> _EXERCISE DETAILS_:
Drop all pictures and repeat exactly the lines from the line holding "This screenshot has height=365, width=413." through the end of the records.

[Data entries]
────────
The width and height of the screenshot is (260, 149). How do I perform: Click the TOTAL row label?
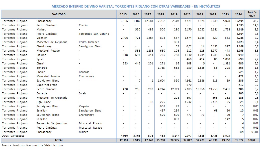(x=59, y=140)
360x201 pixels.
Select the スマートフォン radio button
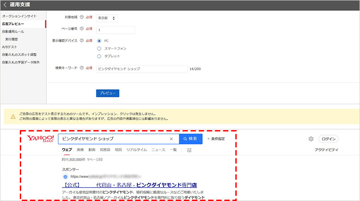coord(99,48)
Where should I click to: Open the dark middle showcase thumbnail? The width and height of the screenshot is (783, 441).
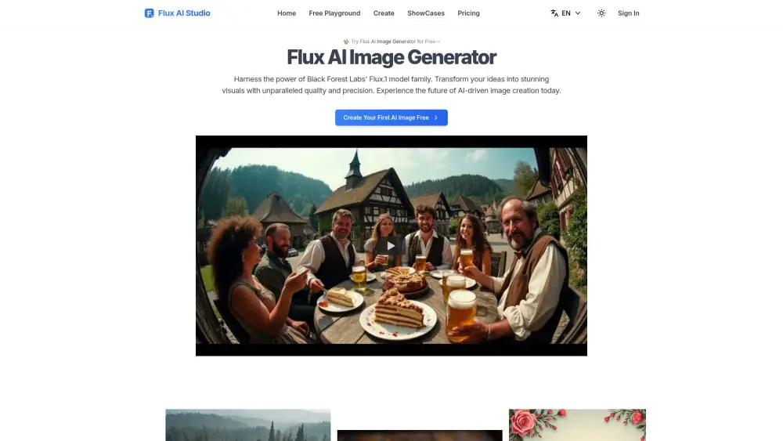tap(420, 435)
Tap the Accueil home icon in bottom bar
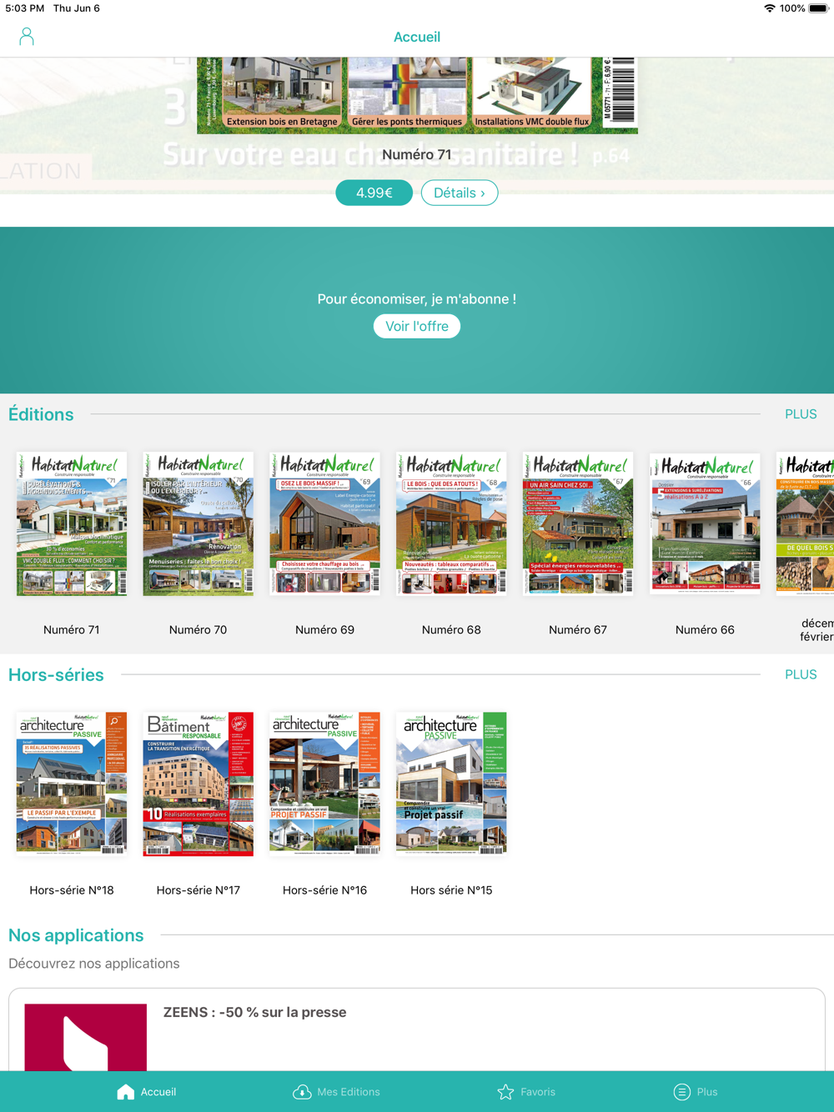This screenshot has width=834, height=1112. (126, 1091)
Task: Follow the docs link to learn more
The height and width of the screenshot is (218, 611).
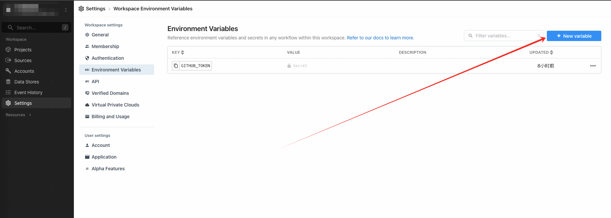Action: click(380, 38)
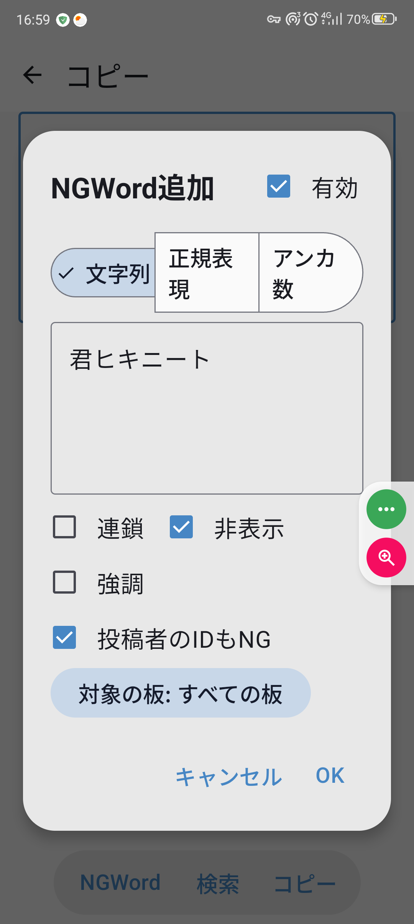Open the 対象の板: すべての板 selector
The height and width of the screenshot is (924, 414).
(181, 693)
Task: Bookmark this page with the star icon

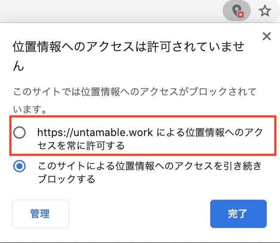Action: click(x=265, y=11)
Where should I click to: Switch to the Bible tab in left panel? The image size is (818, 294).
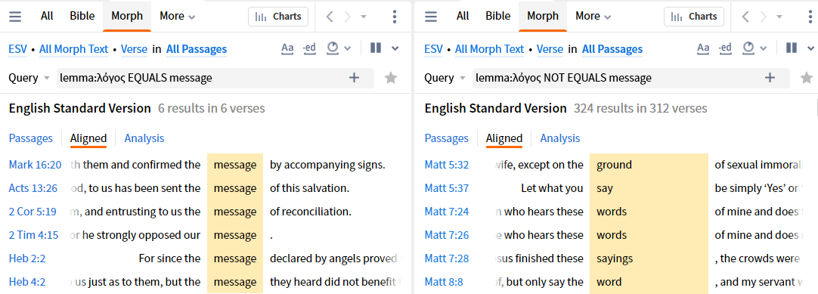pyautogui.click(x=82, y=16)
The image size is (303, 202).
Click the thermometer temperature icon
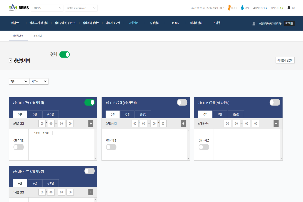[229, 8]
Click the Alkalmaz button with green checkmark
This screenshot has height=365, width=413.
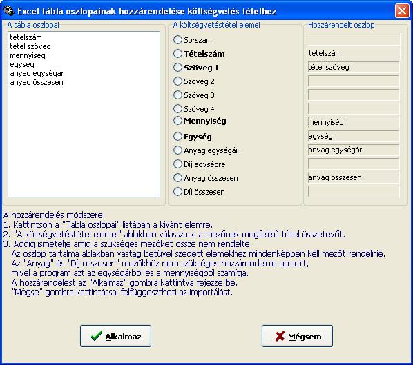tap(115, 336)
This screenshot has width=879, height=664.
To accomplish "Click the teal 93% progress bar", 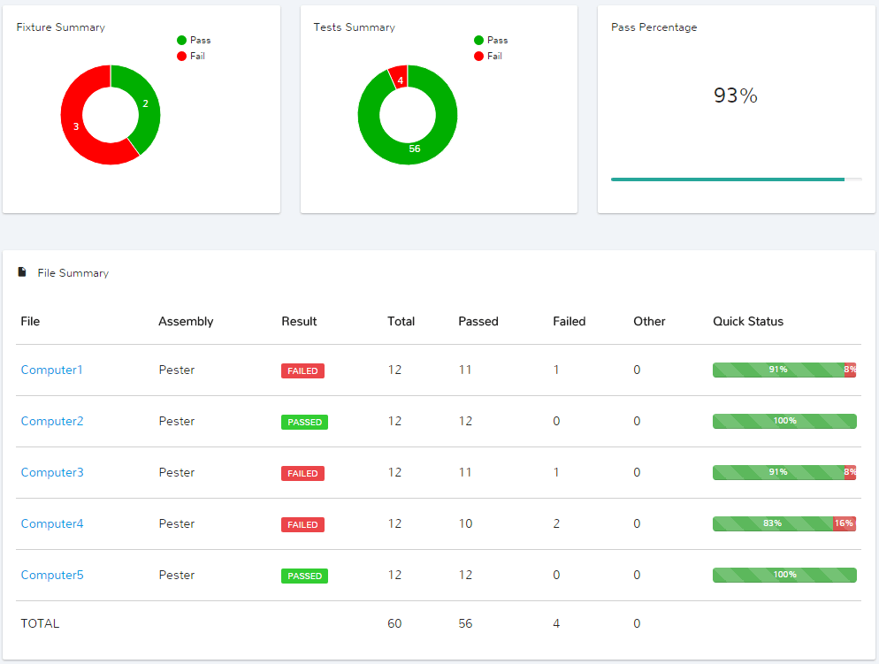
────────
> _REPLY TO THE EXERCISE_:
This screenshot has height=365, width=413.
tap(115, 336)
This screenshot has width=879, height=664.
To accomplish "Click the teal 93% progress bar", 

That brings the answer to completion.